5:30 PM Cash bar 6:30 PM Lecture hall doors open 7 PM Lecture
Candice Hopkins, an independent curator, writer and researcher, will deliver the Annual Semans Lecture about her work. Hopkins is one of the three co-curators of the major exhibition Art for a New Understanding: Native Voices, 1950s to Now. Hopkins is Tlingit and a citizen of Carcross/Tagish First Nation, Yukon, Canada. Her writing and curatorial practice explores the intersections of history, contemporary art and indigeneity.
She works as senior curator for the 2019 Toronto Biennial of Art and was a part of the curatorial team of the Canadian Pavilion of the 58th Venice Biennale in 2019, featuring the work of the media art collective Isuma.

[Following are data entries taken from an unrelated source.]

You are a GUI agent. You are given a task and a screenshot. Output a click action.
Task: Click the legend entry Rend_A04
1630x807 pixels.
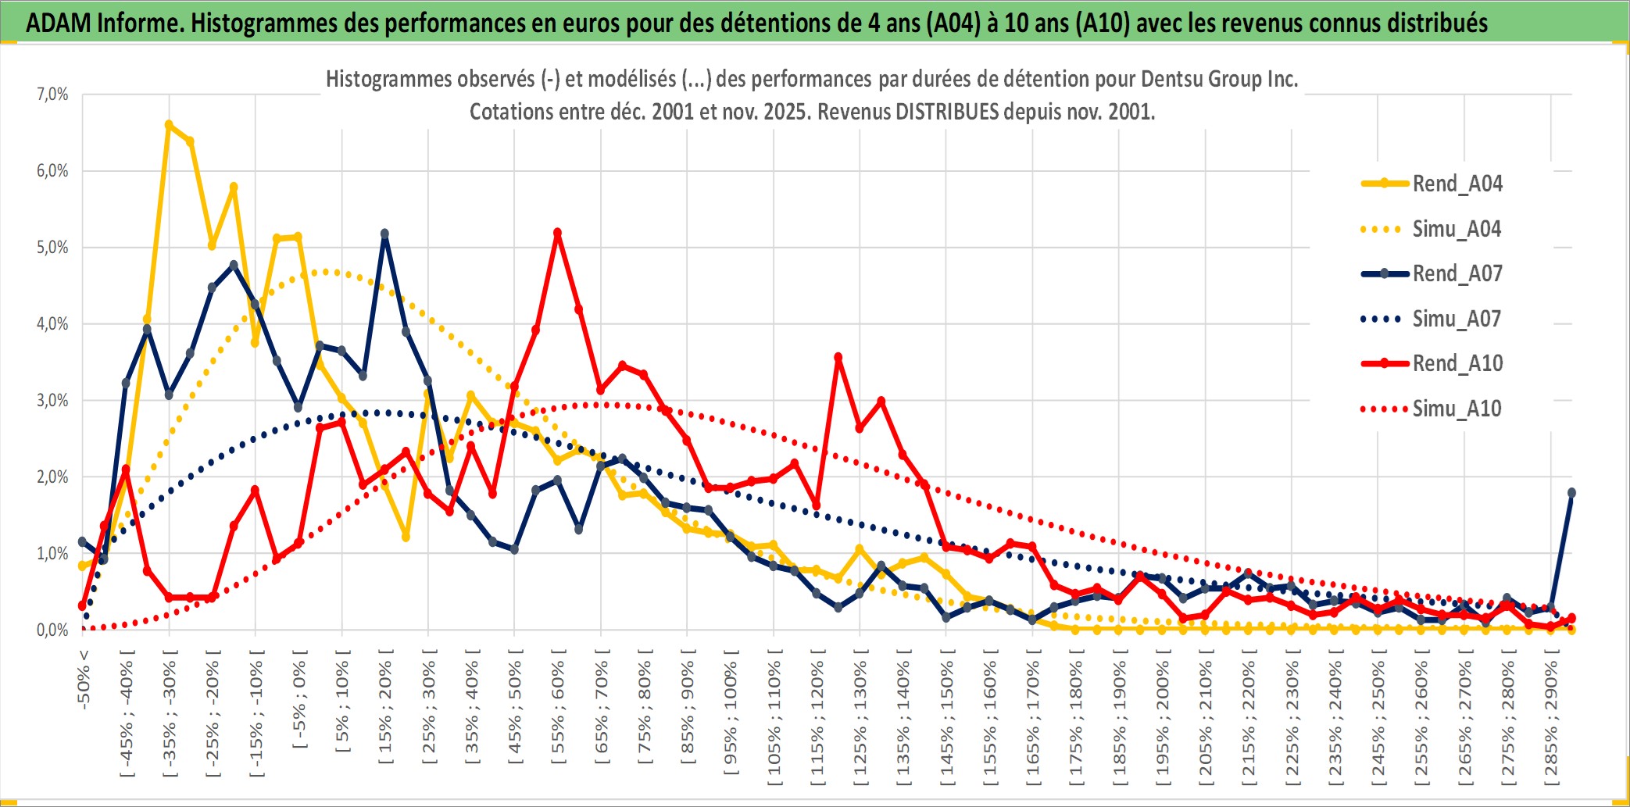point(1457,184)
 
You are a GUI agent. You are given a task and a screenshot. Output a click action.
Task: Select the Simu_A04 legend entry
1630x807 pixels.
point(1457,229)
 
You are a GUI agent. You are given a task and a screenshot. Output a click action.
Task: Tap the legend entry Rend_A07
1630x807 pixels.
point(1457,273)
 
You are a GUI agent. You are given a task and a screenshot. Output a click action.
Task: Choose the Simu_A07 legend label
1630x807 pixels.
point(1457,319)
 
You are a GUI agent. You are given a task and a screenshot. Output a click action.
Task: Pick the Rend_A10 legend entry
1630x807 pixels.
point(1457,363)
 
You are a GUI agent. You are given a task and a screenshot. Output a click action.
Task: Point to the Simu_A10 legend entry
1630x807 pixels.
point(1457,409)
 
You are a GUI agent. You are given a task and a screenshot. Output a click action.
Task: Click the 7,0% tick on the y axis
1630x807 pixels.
point(52,95)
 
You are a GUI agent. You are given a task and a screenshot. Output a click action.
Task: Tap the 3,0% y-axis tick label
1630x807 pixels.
point(52,401)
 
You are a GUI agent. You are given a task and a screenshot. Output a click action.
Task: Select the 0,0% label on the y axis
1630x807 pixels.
point(52,630)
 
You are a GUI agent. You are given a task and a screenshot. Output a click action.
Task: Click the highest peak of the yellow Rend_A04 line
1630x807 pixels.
point(169,124)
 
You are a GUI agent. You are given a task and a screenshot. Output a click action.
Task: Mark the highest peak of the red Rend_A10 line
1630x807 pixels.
point(557,233)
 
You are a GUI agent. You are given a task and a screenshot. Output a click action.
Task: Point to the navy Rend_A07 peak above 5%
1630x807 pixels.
point(384,234)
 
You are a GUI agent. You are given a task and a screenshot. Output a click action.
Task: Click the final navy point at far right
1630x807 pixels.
point(1571,493)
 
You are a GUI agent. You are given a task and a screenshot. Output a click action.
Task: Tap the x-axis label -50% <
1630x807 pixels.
point(84,680)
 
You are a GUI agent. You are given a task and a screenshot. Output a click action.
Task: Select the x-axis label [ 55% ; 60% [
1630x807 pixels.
point(558,712)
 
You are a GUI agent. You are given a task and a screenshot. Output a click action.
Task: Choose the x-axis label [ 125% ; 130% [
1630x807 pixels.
point(860,719)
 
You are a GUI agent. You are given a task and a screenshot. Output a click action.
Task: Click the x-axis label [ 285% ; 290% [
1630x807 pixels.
point(1551,719)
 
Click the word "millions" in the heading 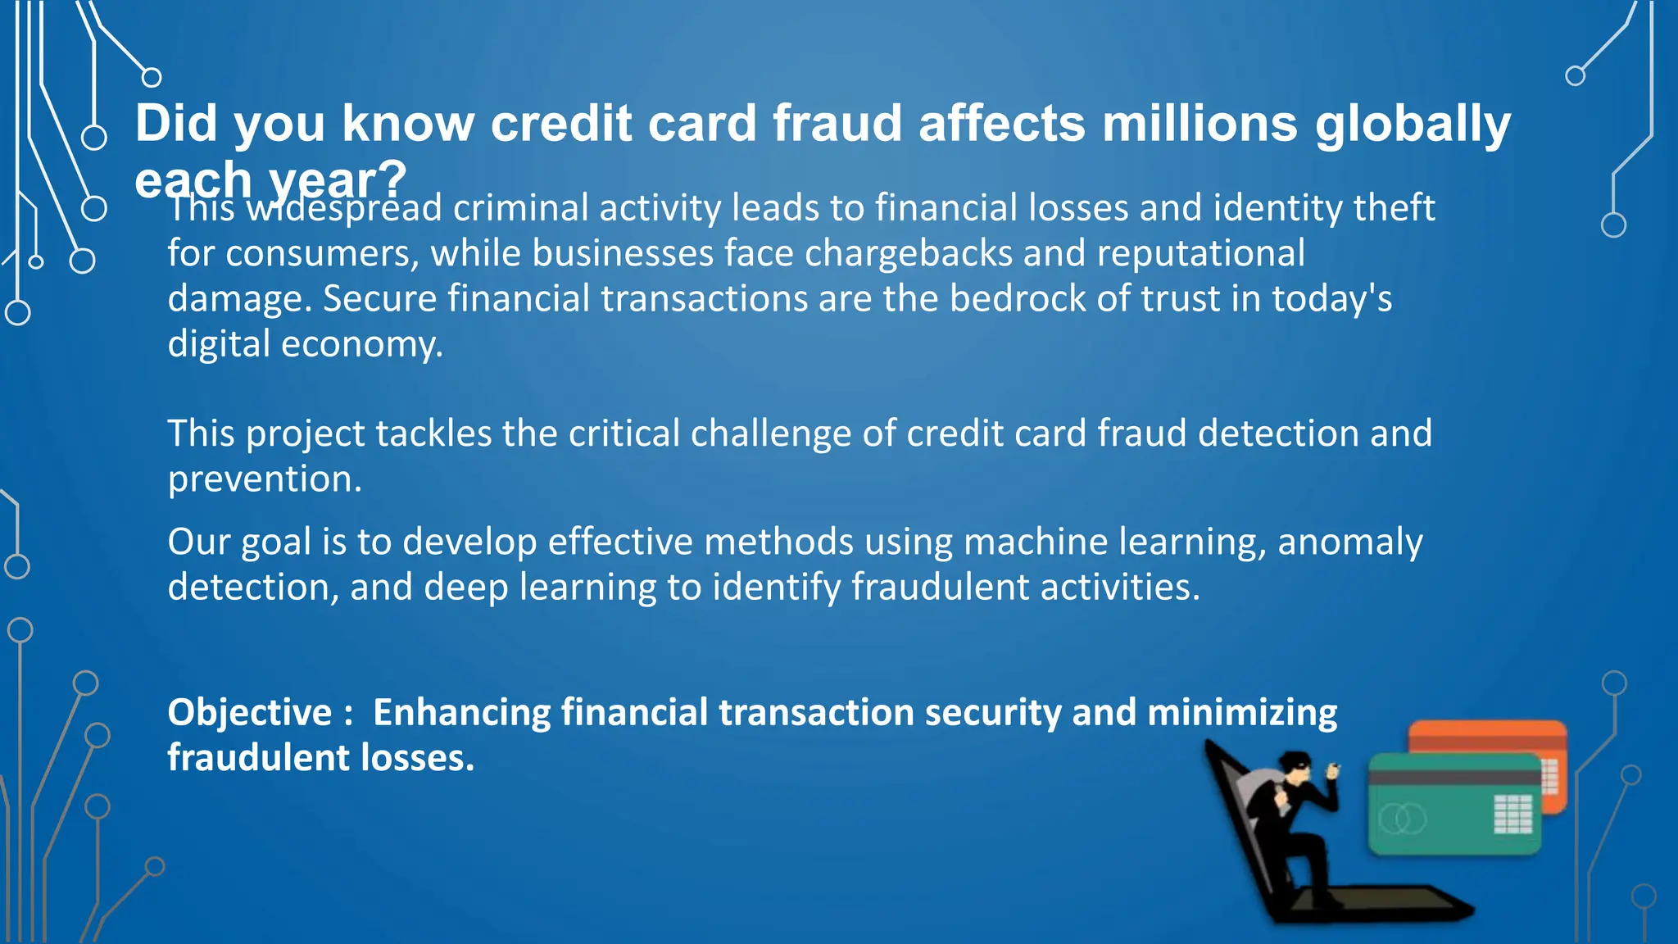[1200, 124]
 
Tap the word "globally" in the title [1413, 125]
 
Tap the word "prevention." [265, 479]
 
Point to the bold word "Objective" [250, 712]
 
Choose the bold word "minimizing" [1242, 713]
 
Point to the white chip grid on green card [1512, 813]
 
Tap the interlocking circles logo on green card [1402, 818]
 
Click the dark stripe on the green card [1454, 777]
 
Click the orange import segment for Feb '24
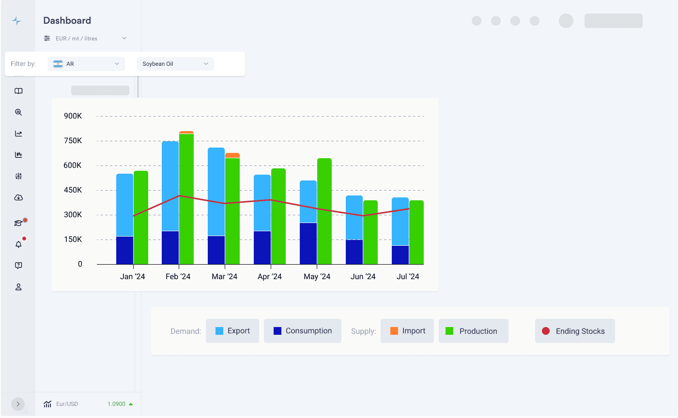pos(186,132)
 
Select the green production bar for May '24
pos(324,211)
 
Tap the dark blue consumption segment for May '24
pos(308,243)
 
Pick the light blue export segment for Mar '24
pos(216,192)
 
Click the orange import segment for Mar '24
pos(232,155)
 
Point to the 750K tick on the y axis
pos(73,141)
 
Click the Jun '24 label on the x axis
pos(363,277)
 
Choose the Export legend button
pos(232,331)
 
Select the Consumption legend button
pos(303,331)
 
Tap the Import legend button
pos(407,331)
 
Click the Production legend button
pos(473,331)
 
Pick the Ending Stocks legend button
pos(575,331)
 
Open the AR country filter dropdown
pos(86,64)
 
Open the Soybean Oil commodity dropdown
pos(175,64)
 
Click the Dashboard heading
pos(67,20)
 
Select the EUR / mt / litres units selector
pos(85,38)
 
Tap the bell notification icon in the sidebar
pos(18,244)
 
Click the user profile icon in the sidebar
pos(18,287)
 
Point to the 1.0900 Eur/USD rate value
pos(117,404)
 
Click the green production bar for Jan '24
pos(141,217)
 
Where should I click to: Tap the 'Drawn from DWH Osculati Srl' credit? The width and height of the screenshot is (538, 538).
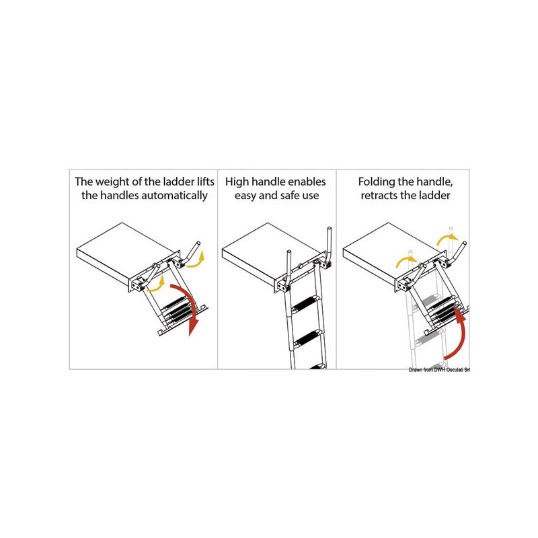coord(439,370)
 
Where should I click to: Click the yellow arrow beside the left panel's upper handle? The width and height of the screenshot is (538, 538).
coord(196,260)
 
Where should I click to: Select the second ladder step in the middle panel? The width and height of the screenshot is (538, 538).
coord(308,339)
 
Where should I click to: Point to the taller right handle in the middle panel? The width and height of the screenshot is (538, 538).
coord(328,246)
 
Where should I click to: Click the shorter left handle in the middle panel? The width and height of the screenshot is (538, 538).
coord(289,270)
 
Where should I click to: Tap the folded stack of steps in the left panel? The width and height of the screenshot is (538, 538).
coord(177,310)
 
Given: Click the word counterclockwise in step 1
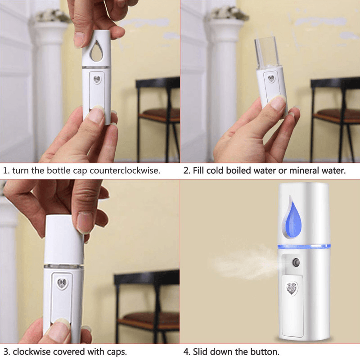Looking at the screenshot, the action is [x=125, y=171].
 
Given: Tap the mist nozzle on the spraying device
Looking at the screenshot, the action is [x=296, y=262].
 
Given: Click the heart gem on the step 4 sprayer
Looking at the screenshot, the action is [x=292, y=288].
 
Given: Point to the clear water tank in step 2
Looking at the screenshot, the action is [x=266, y=53].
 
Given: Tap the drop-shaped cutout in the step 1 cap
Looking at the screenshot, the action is [x=97, y=51].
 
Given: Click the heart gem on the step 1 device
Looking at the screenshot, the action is [x=97, y=80].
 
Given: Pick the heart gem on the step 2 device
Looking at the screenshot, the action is [x=271, y=79].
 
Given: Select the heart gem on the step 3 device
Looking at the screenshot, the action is [x=62, y=284].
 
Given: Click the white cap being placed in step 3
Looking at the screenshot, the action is [x=63, y=239].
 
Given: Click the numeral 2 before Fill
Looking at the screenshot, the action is [x=186, y=171].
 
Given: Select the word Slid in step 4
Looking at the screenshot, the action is [x=200, y=351].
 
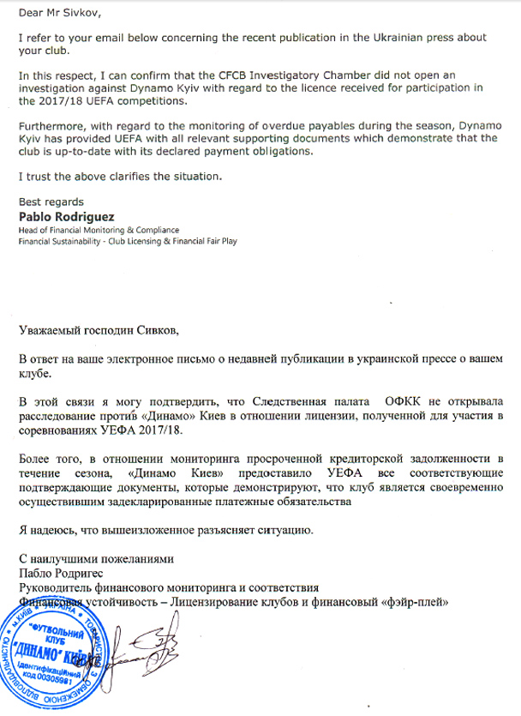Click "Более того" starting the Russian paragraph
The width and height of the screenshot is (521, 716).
pos(49,456)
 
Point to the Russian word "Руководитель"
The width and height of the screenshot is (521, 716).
pos(59,587)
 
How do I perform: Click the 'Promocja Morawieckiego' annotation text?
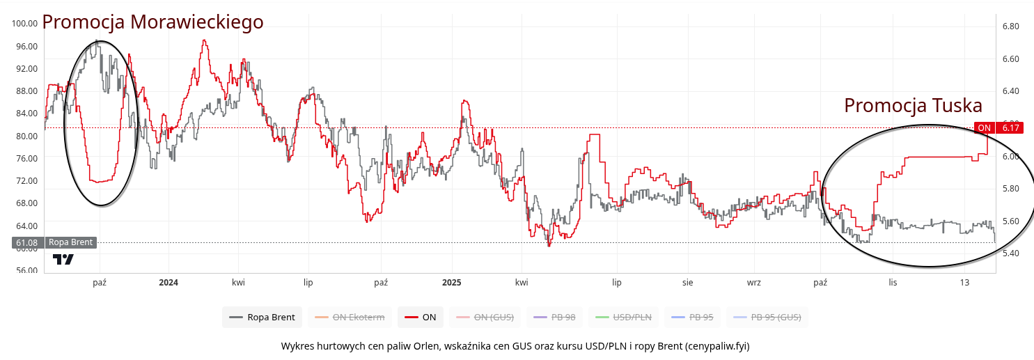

She is co-curator of notable exhibitions including the 2018 SITE Santa Fe biennial, Casa Tomada; documenta 14 in Athens, Greece and Kassel, Germany; Sakahàn: International Indigenous Art; Close Encounters: The Next 500 Years; and the 2014 SITElines biennial, Unsettled Landscapes. Her writing is published widely and recent essays and presentations include “The Gilded Gaze: Wealth and Economies on the Colonial Frontier,” for the documenta 14 Reader, “Outlawed Social Life” for South as a State of Mind and Sounding the Margins: A Choir of Minor Voices at Small Projects, Tromsø, Norway. She has lectured internationally including at the Witte de With, Tate Modern, Dak’Art Biennale, Artists Space, Tate Britain, Yale University, Cornell University, and the University of British Columbia.
This event will be supported by an American Sign Language interpreter.